7. The method of claim 6,

selecting a plurality of valid index points from the plurality of index points based on the prediction mask for each of the index points, comprising:

performing the following for each of the index points: when the prediction mask corresponding to the index point is smaller than a mask threshold value, determining the corresponding index point as an effective index point;

the determining an mth heat map corresponding to the vehicle communication image based on the plurality of valid calibration points comprises:

acquiring the m-th predicted coordinate of each effective calibration point, and executing the following processing aiming at each image coordinate of the vehicle information image:

determining a distance between the image coordinates and each of the m-th predicted coordinates;

obtaining a minimum distance of a plurality of said distances;

when the minimum distance is larger than a distance threshold value, determining the heat value of the image coordinate as one;

determining a calculated value negatively correlated to the minimum distance as a heat value of the image coordinate when the minimum distance is not greater than the distance threshold;

and generating an mth heat map corresponding to the vehicle information image based on the heat value of each image coordinate.

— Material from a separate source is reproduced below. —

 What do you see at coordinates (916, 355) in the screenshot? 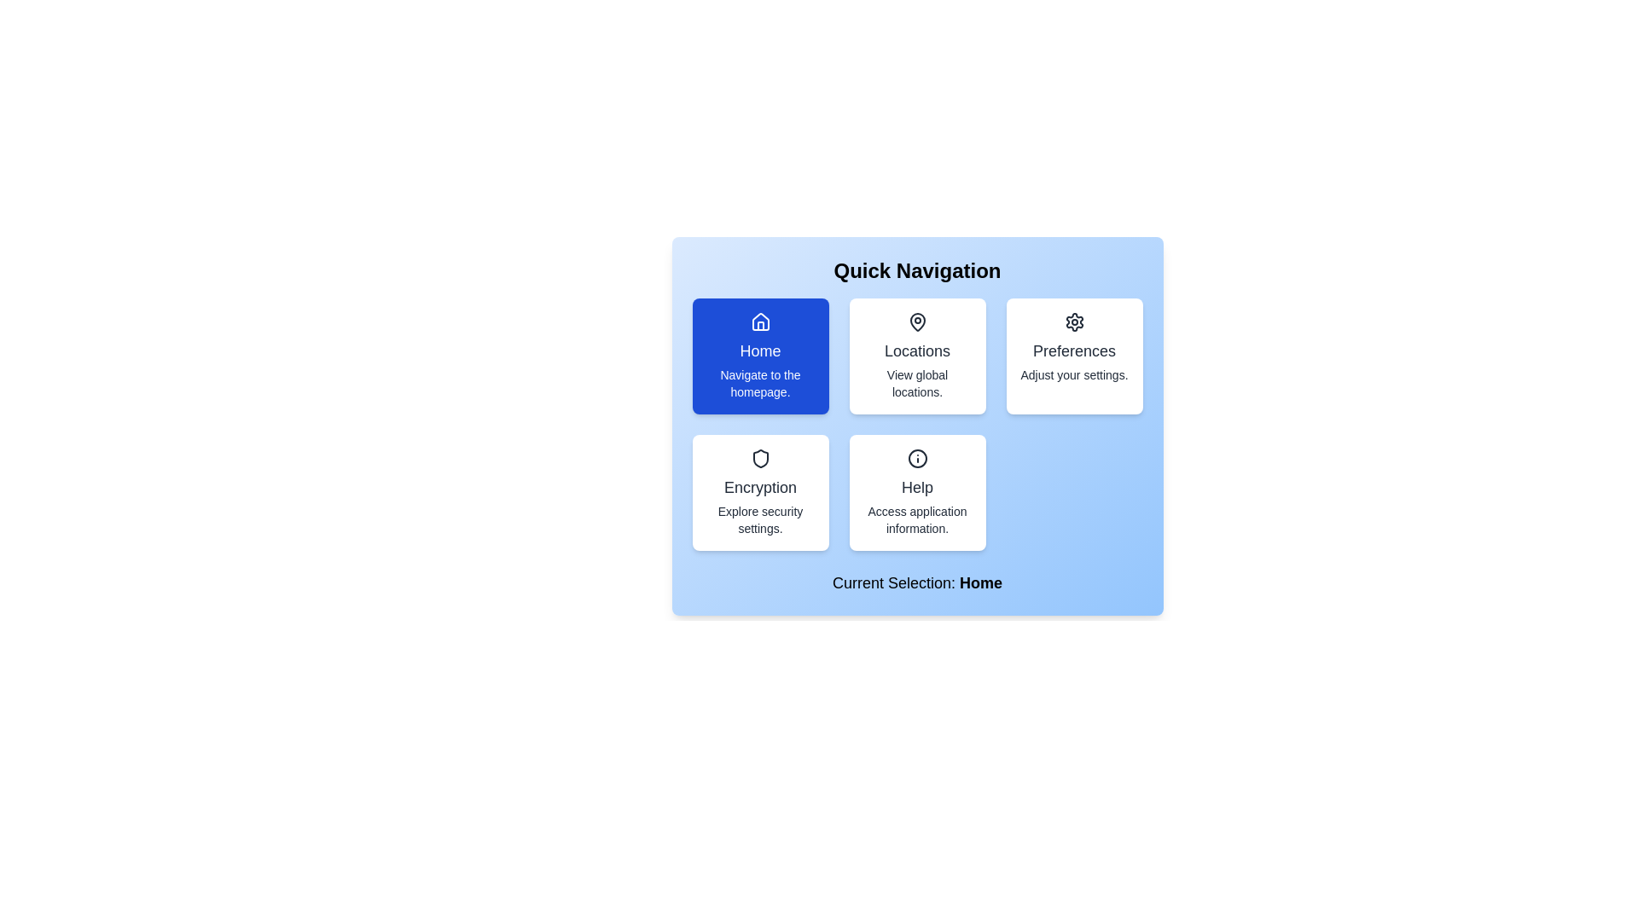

8. An artificial intelligence-based vehicle information image processing device, characterized by comprising:

the regression module is used for performing calibration point mask regression processing on the feature map to obtain a prediction mask corresponding to each calibration point in the vehicle information image; performing pre-regression processing on the vehicle information image through M regression networks to obtain a pre-regression processing result of the vehicle information image, wherein M is an integer greater than or equal to 1; carrying out post coordinate regression processing on the pre-regression processing result through a post coordinate regression network to obtain a predicted coordinate for each calibration point;

9. An electronic device, characterized in that the electronic device comprises:

a memory for storing executable instructions;

a processor for implementing the artificial intelligence based car communication image processing method of any one of claims 1 to 7 when executing the executable instructions stored in the memory.

10. A computer-readable storage medium storing executable instructions which, when executed by a processor, implement the artificial intelligence based car-letter image processing method of any one of claims 1 to 7.